There's a scenario that shows up repeatedly in robotic process automation forums, always with the same texture. Monday morning, operations teams arrive to find dozens of broken bots. A weekend software update changed a single dropdown menu. An entire purchase order workflow is down. The IT director cancels strategic planning to firefight.
They had a name for it: the RPA Death Spiral. Line-of-business owners create bots without IT involvement. The bots work until something changes. Interfaces get redesigned, data formats evolve, connected systems upgrade. Each break requires technical diagnosis. Each fix holds until the next change. Ernst & Young found that 30 to 50 percent of RPA projects fail outright. Research shows over half cannot scale beyond ten bots.

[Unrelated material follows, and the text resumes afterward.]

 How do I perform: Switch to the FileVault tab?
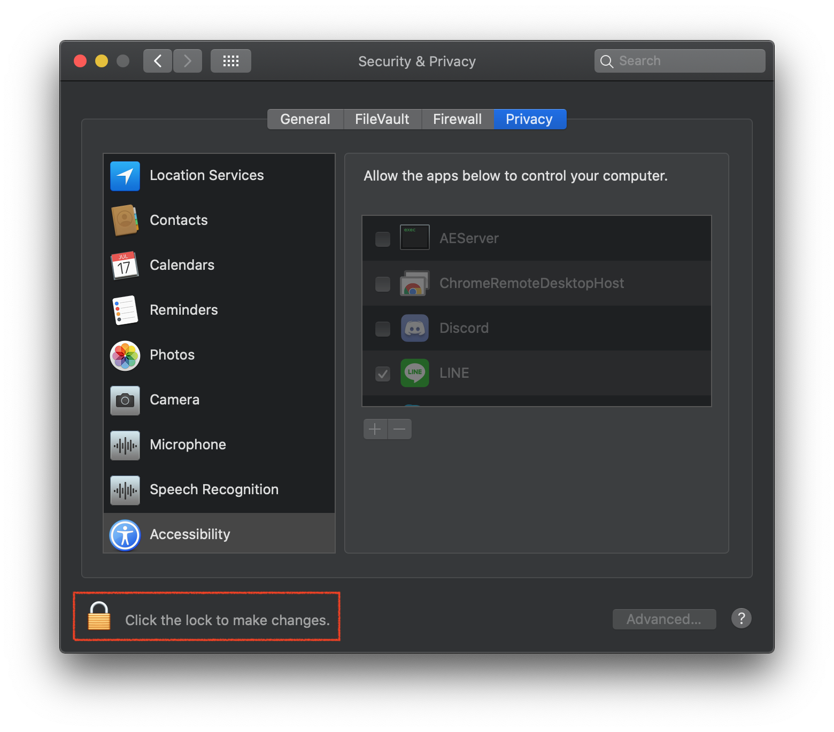pyautogui.click(x=382, y=119)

The failure modes were specific and well-cataloged. UI fragility was the most consistent: a button moves, an identifier changes, and the bot either stops or returns bad data. One documented case: a retailer bundled over fifty individual actions into a single bot, and when upstream systems changed, the entire chain collapsed. Technical complexity outrunning the automation's ability to absorb it. A different failure: a firm opened the door for citizen developers to build bots freely. Thousands of overlapping, undocumented automations accumulated until nobody knew what existed, let alone what was broken. Organizational complexity, and it turned out to be harder to recover from. The technical failures at least produced error messages.
This documentation is not ancient. The bulk of it dates from 2018 to 2023. It's detailed, sitting in industry reports and CIO publications. Licensing turned out to represent only 25 to 30 percent of RPA's total cost of ownership. The rest was implementation, maintenance, and support.

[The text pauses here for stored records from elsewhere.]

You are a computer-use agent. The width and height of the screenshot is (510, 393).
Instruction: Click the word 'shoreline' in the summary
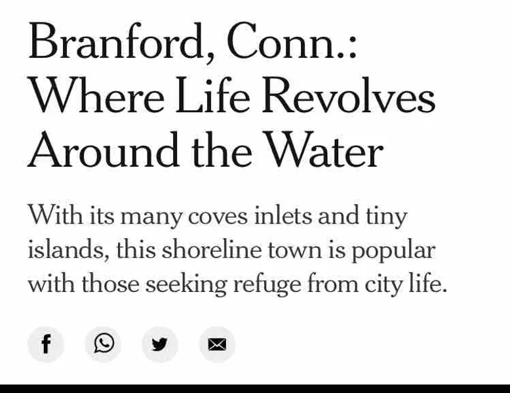212,250
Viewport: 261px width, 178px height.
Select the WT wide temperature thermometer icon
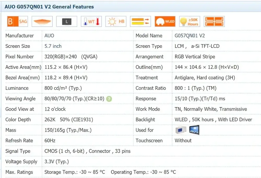91,21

Agentic AI genuinely extends reach beyond what RPA could manage. Agents interpret unstructured context, adapt to novel inputs, coordinate across tools. They also worsen predictability in a specific way. An RPA bot that breaks produces an error. An agent that drifts produces a confident wrong answer. The failure mode gets quieter. And quiet failure modes compound, because nobody firefights what nobody notices.
The market itself is getting quieter too. Of the thousands of vendors now claiming agentic capabilities, Gartner estimates roughly 130 are genuine. The rest are engaged in what the industry calls "agent washing": existing RPA tools and chatbots relabeled without meaningful new capability. The very tools that generated the scar tissue, repackaged under new branding.

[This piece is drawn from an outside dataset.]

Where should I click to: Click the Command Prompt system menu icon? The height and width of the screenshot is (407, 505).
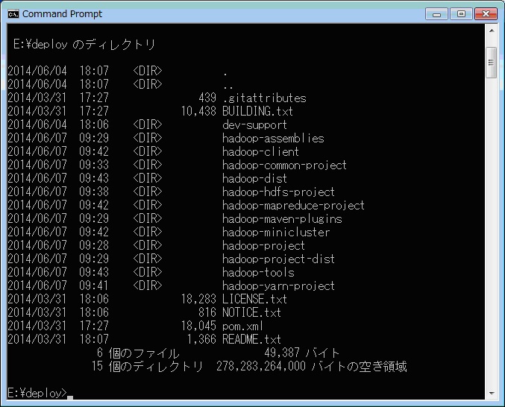pos(13,13)
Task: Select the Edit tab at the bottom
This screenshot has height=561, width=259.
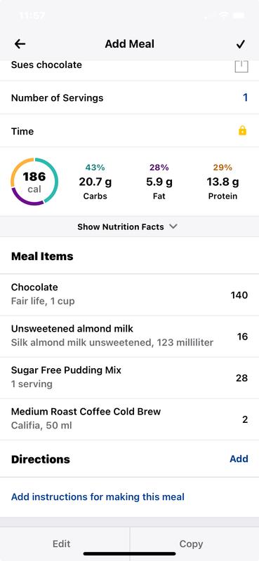Action: coord(62,544)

Over 40% of agentic AI projects will be canceled by end of 2027, citing escalating costs, unclear business value, and inadequate risk controls.
The reasons Gartner cites read like a summary of RPA post-mortems. In researching this piece, I looked for a single major agentic AI framework whose documentation explicitly references those post-mortems. I couldn't find one. Not one that cites the decade of incident reports on UI fragility, credential sprawl, exception cascades, ownership ambiguity. All of it is being encountered as if for the first time.
The scar tissue is there. Nobody packed it for the trip.